Most machine learning systems are based on neural networks, or sets of layered algorithms whose variables can be adjusted via a learning process. The learning process involves using known data inputs to create outputs that are then compared with known results. For example, you may have an application that tries to determine an expected commute time based on the weather. The inputs might be temperature, likelihood of precipitation, and date, while your output is commute time for a set distance.
When the algorithms reflect the known results with the desired degree of accuracy, the algebraic coefficients are frozen and production code is generated. Today, this composes much of what we understand as artificial intelligence.
This type of software is becoming increasingly common, as it is used in areas such as e-commerce, public transportation, the automotive industry, finance, and computer networks. It has the potential to make decisions given sufficiently well-defined inputs and goals. To be precise, you need quantitative data. The inputs and expected output have to be able to be mathematically evaluated and manipulated in a series of equations. This could be as simple as network latency as an input, with likelihood of purchase as an output.
In some instances, these applications are characterized as artificial intelligence, in that they seemingly make decisions that were once the purview of a human user or operator.
These types of systems don’t produce an exact result.
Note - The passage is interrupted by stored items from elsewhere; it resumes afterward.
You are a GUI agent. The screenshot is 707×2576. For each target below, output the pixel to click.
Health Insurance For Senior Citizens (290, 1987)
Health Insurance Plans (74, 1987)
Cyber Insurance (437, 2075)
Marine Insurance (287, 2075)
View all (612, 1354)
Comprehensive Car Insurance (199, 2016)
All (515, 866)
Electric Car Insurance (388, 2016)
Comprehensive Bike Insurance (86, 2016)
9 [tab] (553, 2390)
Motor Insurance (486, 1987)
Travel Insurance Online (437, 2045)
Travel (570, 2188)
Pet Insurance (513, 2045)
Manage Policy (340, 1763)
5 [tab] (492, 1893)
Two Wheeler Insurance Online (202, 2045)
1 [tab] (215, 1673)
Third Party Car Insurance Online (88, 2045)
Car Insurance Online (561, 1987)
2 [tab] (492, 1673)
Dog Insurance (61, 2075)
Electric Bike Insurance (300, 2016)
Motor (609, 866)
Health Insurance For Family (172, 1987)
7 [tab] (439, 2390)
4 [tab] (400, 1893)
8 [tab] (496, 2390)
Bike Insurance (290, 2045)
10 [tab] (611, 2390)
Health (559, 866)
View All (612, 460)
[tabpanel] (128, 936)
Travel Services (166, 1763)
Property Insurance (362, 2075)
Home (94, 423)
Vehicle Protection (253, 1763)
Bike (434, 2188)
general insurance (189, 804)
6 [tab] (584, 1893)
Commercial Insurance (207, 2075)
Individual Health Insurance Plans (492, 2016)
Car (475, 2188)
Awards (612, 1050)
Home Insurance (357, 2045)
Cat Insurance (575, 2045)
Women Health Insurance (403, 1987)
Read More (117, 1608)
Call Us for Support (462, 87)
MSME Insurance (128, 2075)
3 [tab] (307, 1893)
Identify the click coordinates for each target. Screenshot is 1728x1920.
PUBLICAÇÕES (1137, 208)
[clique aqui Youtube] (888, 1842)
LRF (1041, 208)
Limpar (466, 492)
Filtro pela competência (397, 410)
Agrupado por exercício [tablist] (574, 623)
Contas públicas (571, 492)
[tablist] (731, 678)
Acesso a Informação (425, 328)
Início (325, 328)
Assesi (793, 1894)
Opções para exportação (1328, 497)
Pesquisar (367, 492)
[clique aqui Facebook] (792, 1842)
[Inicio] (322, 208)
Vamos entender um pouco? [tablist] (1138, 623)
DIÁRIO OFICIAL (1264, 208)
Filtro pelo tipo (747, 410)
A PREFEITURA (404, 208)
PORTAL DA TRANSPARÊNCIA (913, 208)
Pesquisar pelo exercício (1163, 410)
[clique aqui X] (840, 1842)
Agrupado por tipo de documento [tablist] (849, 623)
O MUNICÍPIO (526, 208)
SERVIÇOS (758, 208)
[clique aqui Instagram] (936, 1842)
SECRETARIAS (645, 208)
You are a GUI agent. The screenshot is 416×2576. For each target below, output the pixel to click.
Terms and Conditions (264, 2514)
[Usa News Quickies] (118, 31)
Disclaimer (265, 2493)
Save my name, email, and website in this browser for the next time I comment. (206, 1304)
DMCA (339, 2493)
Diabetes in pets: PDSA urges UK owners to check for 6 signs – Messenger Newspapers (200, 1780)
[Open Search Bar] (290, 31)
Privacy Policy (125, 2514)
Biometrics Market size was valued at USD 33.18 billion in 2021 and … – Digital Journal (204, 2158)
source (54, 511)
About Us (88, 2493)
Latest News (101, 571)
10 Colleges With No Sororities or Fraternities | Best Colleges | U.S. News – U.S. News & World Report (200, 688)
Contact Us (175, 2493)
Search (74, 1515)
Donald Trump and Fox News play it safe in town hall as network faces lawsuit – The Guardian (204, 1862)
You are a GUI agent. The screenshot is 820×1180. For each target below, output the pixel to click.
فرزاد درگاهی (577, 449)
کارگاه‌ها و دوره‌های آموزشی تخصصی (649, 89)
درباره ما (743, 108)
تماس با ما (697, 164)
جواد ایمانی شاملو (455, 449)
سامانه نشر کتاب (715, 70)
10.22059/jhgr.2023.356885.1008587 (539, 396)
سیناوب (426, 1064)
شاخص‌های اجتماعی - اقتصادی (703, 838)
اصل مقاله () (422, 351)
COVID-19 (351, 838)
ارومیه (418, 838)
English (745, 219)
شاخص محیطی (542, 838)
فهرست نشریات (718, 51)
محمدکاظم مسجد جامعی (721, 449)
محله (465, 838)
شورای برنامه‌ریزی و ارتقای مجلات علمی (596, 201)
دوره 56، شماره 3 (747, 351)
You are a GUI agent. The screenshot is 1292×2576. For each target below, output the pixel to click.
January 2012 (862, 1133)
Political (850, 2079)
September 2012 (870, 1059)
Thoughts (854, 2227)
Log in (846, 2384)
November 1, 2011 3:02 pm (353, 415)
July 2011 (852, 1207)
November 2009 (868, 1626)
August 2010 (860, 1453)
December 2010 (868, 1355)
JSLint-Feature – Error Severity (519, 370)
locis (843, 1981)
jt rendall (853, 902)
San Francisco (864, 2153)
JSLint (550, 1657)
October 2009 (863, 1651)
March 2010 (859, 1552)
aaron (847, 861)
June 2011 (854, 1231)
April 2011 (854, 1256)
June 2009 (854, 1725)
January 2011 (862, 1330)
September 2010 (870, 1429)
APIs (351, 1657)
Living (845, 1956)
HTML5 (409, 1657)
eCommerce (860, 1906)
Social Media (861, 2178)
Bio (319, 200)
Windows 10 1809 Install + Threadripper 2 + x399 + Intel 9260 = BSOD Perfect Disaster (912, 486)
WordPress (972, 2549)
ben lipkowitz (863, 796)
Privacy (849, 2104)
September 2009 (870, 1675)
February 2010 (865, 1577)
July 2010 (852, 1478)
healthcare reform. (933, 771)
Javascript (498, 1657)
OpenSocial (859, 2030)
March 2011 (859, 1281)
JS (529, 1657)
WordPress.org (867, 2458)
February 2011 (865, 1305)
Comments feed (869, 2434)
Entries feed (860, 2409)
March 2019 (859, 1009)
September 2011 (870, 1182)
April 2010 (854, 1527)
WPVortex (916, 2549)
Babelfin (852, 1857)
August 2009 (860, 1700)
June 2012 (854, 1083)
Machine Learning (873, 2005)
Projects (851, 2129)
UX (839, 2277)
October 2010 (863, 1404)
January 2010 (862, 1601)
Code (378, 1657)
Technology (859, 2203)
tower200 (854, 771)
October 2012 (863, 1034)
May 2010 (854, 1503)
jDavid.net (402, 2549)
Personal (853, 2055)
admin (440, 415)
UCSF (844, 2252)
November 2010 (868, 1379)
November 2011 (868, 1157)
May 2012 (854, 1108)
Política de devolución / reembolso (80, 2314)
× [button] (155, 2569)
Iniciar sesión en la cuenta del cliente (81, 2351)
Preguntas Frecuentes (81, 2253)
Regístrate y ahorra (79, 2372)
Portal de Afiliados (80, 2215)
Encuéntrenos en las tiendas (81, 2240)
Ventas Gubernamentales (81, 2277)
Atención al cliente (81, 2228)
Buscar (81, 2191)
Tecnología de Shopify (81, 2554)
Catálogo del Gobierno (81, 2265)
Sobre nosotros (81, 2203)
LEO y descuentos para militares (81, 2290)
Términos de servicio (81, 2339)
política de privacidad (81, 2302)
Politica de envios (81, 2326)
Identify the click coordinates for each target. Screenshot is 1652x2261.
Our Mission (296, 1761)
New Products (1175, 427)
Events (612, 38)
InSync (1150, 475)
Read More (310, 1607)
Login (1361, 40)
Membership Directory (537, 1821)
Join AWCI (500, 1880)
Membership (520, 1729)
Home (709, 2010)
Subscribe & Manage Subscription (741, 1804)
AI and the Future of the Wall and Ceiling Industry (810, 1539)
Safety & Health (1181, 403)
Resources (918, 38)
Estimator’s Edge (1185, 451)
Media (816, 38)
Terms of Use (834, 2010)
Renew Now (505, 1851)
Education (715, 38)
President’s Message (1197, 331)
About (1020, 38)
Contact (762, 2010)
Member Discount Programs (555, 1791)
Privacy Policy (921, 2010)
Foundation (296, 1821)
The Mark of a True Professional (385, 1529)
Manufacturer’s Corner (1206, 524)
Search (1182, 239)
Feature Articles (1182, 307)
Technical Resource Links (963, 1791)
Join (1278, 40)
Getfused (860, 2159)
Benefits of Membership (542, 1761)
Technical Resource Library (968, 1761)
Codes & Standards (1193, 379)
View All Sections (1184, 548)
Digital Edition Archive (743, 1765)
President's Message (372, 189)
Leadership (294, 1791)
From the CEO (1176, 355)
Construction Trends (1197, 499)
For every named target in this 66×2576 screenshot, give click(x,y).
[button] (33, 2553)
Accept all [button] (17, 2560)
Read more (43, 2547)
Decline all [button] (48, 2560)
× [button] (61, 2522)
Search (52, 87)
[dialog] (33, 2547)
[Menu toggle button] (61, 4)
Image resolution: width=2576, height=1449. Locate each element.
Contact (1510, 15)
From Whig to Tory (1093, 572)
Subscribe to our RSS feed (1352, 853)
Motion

In fact, sometimes they can produce an obviously incorrect result. But they are extremely useful in a number of situations when data already exist on the relationship between recorded inputs and intended results.
For example, years ago I devised a neural network as a part of an electronic wind sensor. It worked though the wind cooling the electronic sensor based on its precise decrease in temperature at specific speeds and directions. I built a neural network that had three layers of algebraic equations, each with four or five separate equations in individual nodes, computing in parallel. They would use starting variables, then adjust those values based on a comparison between the algorithmic output and the actual answer.
I then trained it. I had more than five hundred data points regarding known wind speed and direction, and the extent to which the sensor cooled. The network I created passed each input into its equations through the multiple layers and produced an answer. At first, the answer from the network probably wasn’t that close to the known correct answer. But the algorithm was able to adjust itself based on the actual answer. After multiple iterations with the training data, the values should gradually home in on accurate and consistent results.
How do you test this? You already know what the answer is supposed to be, because you built the network using the test data, but it will be rare to get a correct answer all the time.